◆ **Exercise requirements**
Show all lines containing "each" from the data below.

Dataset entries
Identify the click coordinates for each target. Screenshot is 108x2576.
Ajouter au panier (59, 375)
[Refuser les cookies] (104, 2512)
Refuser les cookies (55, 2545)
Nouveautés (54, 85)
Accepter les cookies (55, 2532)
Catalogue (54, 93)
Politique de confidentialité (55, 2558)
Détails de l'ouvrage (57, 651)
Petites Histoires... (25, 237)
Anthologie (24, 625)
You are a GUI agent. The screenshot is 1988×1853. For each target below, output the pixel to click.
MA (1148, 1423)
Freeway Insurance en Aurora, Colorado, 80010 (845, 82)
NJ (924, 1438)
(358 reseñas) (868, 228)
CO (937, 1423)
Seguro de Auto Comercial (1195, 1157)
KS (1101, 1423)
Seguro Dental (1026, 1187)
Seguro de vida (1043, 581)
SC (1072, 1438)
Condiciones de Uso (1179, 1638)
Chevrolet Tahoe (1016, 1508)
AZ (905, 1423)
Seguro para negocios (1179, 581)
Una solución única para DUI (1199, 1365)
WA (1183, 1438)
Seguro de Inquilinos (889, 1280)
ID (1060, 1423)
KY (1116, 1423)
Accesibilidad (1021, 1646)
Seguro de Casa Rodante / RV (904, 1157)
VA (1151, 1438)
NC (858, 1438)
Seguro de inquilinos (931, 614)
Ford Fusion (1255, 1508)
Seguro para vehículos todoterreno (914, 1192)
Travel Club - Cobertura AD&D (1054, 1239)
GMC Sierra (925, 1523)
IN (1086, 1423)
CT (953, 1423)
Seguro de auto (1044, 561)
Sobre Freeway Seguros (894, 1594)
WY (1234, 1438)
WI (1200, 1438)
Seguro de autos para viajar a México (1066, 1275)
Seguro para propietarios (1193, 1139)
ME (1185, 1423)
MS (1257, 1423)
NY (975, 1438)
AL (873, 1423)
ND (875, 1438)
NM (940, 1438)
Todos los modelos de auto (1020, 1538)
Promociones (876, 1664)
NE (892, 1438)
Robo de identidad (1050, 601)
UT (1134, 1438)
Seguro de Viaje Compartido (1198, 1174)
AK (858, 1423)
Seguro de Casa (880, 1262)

◆ **Result for this exercise**
Identify the click coordinates for each target. Screenshot is 108x2576.
You are a GUI agent. The screenshot is 1988×1853. For each target below, output the pixel to click.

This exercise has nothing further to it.